With respect to the objective medical evidence, to the extent the ALJ discounted L.M.'s statements based on the generally unremarkable mental status examinations discussed above (see AR 688 (citing AR 511, 517, 535, 573, 577, 583, 588, 593, 605, 1089, 1154, 1262, 1332-1333, 1458, 1481)), those records are not substantial evidence of an inconsistency with L.M.'s allegations regarding her mental symptoms. See, e.g., L.L., 2022 WL 2833972 at *12; T.N., 2021 WL 4553581 at *9. The ALJ also cites to the single March 2022 behavioral assessment in which L.M. remarked that she found a Zoloft prescription helpful, and generally was alert, and exhibited normal speech, thought, and perception, and “fair” insight and judgment.
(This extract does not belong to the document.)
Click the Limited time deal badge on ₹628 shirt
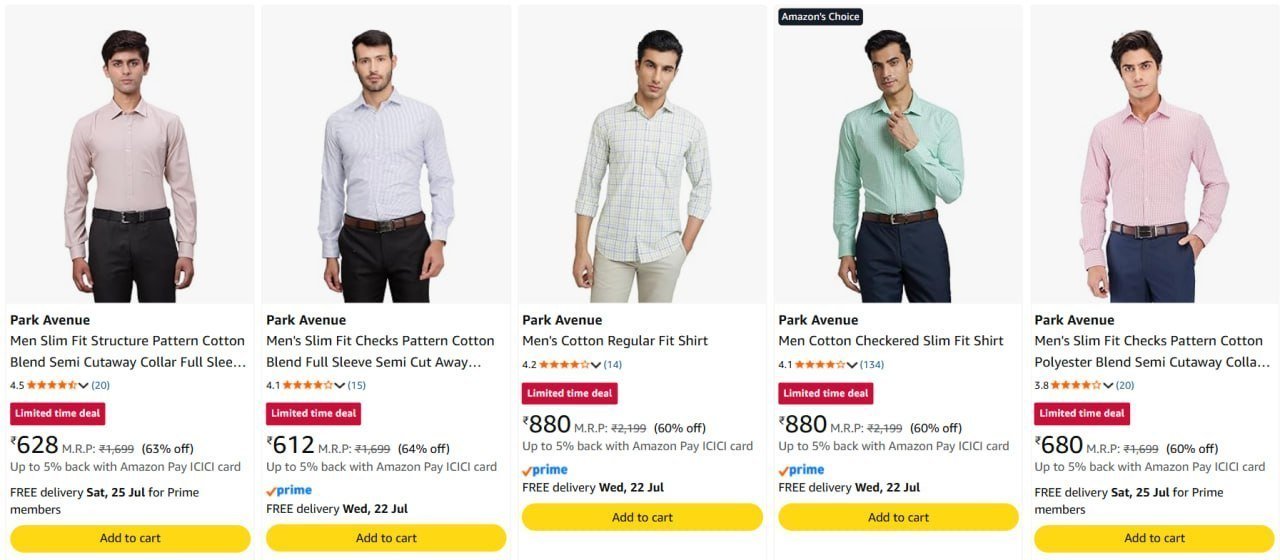Viewport: 1280px width, 560px height. tap(57, 413)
AR 688 (citing AR 1122). For the reasons discussed above, that March 2022 assessment is not substantial evidence of an inconsistency with L.M.'s allegations, when that same report, and the record as a whole, indicates that L.M. continued to suffer from symptoms of ongoing severe depression and PTSD. See AR 1122-1123; see also, e.g., AR 505-507, 560, 561, 565, 577, 588, 592-593, 616-617, 625, 632-634, 641-642, 721, 1067, 1092, 1098, 1106, 1156, 1220, 1226, 1245, 1246, 1254.
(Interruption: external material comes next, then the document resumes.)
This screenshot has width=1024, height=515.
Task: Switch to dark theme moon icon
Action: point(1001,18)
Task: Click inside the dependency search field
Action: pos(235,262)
The ALJ also found L.M.'s allegations to be inconsistent with her “reported activities of daily living and actual work activity since the application date,” which he stated “is indicative of intact mental functionality, including with respect to the ability to interact appropriately with others in the workplace, maintain persistence, understand information, and adapt to workplace changes.” AR 689. Here, the ALJ noted that L.M.'s hearing testimony, as well as certain October 2014 records (i.e., a pain questionnaire and function report L.M. filled out on October 23, 2014, and Dr. Nguyen's October 26, 2014 orthopedic examination) show “that since the application date, the claimant has been able to utilize public transportation to travel, prepare her own meals, pay bills, count change, reads, attend barber school, perform household chores, and cut hair.” AR 689 (citing AR 261, 264-265, 511). The ALJ also found L.M.'s allegations to be inconsistent with certain February 2, 2015 statements by her former boyfriend, Wardell Brim, that L.M. did not “need reminders to take medication or to go to school or other appointments[.]” AR 732. Although the ALJ ultimately gave Mr. Brim's third party function report “little weight,” he correctly noted that during the May 12, 2022 hearing, L.M. agreed that those particular statements were “probably true back then[.]” See AR 300, 683, 689, 732. The ALJ further found L.M.'s statements to be inconsistent with her “ongoing work activity collecting recyclable materials, which she alleges, is limited by physical impairments,” and her work in 2019 and 2020 as a dishwasher that L.M. testified she stopped doing “due to the COVID-19 pandemic and physical (not mental) limitations.” AR 689; see also AR 718.

In giving “little weight” to Mr. Brim's third party function report, the ALJ acknowledged L.M.'s hearing May 2022 hearing testimony “that she no longer has a relationship with Mr. Brim, that he abused her, and that he supplied cocaine to her.” AR 683; see also AR 695.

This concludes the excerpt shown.